Exposure to work-related physical and psychological load in career firefighters at three timepoints over one year
Abstract
Background: Firefighters experience high rates of injury – both physically and to their mental health. Firefighting is a unique context to study the interaction of these factors due to the cyclical nature of the work and interaction of physiological, biomechanical and mental health demands. Measuring these constructs over multiple time-points will provide insights into the cumulative demands associated with firefighting.
Thesis Objectives: To quantify the biomechanical, physiological, and psychological loads during two simulated firefighting tasks, at three time-points over one year and assess variability in these factors over a one-year period, among Thunder Bay Fire Rescue firefighters. The overarching goal of this thesis is to identify prevalent multifactorial firefighting injury risk factors for the development of effective injury prevention strategies.
Methods: Biomechanical load was inferred from measurement of musculoskeletal (MSK) injury risk using the Ovako Working posture Analyzing System (OWAS) applied to video of firefighters performing two simulated firefighting tasks. Physiological load was determined from metrics extracted from the Zephyr BioHarness physiological monitoring device worn by firefighters during both tasks. The Critical Incident Inventory (CII) questionnaire was used to determine critical incident exposure and infer impacts on firefighters’ mental health. Data was collected at three time points over one year (November 2017, May 2018, November 2018) to gain insights on cumulative loads associated with firefighting.

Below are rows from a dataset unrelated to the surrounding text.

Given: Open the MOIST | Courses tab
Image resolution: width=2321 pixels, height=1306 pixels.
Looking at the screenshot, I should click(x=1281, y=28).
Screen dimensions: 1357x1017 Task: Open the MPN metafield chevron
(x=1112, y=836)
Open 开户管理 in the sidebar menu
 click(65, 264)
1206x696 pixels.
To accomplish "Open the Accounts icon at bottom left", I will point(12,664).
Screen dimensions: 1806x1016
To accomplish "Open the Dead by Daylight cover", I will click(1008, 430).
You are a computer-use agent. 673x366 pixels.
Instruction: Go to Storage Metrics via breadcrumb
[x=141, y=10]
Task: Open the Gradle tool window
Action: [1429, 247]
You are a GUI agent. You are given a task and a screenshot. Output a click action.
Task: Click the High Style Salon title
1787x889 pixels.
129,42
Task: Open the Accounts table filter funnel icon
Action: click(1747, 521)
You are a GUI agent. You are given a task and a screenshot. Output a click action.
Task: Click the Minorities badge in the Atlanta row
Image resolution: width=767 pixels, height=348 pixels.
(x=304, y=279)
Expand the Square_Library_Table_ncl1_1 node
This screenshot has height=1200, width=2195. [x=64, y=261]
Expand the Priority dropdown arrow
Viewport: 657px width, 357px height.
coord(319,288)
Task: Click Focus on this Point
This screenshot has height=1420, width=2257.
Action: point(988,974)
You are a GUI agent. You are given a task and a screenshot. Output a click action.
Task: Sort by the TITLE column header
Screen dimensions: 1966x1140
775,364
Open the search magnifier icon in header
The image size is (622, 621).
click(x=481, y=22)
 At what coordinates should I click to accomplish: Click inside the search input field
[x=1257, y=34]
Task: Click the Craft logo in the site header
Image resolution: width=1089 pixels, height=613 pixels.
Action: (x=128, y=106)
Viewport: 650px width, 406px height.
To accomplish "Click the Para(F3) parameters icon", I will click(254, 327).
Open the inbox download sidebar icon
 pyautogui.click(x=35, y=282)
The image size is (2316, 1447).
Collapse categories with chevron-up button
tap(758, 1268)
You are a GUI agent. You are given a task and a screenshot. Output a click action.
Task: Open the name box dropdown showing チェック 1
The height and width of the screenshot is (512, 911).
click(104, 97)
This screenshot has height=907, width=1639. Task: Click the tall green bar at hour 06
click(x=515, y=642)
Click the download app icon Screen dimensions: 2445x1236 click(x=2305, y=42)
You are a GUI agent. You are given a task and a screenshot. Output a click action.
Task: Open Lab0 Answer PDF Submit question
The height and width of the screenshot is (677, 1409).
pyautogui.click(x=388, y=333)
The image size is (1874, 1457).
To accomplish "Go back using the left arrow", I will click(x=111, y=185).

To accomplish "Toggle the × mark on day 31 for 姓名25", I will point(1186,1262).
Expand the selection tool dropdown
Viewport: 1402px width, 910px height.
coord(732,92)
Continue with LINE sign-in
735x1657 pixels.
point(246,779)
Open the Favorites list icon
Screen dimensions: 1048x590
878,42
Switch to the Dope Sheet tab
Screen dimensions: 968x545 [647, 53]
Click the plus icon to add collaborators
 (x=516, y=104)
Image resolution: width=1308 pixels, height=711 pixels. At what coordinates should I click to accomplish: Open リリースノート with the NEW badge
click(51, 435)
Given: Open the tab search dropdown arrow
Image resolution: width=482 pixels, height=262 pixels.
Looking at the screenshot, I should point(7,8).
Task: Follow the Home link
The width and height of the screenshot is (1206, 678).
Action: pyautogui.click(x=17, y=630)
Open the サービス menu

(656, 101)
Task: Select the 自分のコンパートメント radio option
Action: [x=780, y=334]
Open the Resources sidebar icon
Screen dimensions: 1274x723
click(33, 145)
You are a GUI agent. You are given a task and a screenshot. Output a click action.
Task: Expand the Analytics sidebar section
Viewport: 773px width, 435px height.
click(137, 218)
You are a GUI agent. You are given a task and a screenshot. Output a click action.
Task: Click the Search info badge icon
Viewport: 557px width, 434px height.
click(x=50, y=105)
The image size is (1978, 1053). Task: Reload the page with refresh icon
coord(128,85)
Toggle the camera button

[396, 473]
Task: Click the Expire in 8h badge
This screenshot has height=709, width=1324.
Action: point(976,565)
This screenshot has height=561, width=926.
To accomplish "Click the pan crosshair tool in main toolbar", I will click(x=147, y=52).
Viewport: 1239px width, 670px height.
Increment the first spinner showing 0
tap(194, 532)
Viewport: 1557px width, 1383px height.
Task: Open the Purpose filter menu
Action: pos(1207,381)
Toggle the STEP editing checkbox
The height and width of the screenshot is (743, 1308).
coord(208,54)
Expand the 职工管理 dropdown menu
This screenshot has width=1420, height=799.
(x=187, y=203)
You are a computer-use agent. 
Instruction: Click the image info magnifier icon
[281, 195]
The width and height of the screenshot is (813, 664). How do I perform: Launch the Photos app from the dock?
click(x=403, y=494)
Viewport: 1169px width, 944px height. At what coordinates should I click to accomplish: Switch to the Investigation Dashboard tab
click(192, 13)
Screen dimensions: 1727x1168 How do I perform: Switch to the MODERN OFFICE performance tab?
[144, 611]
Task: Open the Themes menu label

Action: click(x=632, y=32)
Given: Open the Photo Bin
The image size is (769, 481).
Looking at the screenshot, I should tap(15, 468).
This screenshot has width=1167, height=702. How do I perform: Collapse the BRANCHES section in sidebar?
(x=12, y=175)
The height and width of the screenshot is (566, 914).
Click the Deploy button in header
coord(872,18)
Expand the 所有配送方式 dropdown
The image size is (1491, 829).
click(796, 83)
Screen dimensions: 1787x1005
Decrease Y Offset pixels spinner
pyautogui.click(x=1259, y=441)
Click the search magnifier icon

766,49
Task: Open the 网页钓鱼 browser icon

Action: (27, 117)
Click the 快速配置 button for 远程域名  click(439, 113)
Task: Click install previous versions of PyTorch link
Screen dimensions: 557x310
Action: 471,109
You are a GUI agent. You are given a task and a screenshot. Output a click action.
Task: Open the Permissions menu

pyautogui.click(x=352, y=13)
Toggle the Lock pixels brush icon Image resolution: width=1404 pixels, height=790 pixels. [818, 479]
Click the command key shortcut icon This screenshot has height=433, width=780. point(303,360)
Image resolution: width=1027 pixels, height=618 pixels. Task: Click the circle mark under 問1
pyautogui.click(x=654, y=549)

Results: Analysis of variance over time indicated that heart rate (F(2, 48) = 4.685, p < .05, ηp2 = 0.163) and working intensity (F(2, 48) = 5.598, p < .05 ηp2 = 0.189) significantly increased from baseline to one-year during the performance of the hose drag task. Heart rate variability significantly increased from baseline to one-year during the performance of the patient transfer task while lifting at the head (F(2, 26) = 5.2030, p < .05, ηp2 = .287) and lifting at the feet (F(2, 28) = 3.807, p < .05, ηp2 = .214). There were no statistical differences in MSK injury risk over time. Critical incident exposure remained consistently high (XG = 6.3 incidents) across all timepoints within the one-year period (x2(2) = 0.977, p = .614) with highest exposures to incidents involving direct exposure to blood and body fluids as well as incidents involving one or two deaths.
Conclusion: Thunder Bay Fire Rescue firefighters’ exposures to biomechanical, physiological, and psychological loads appear to be high and remain high over the one-year period. Musculoskeletal injury risk during task performance is also high and remains unchanged over time. Results indicate that there is a need for ergonomic intervention targeting biomechanical, physiological, and psychological loads associated with firefighting. Future studies should consider the interaction of these factors on firefighter work health including MSK injury risk.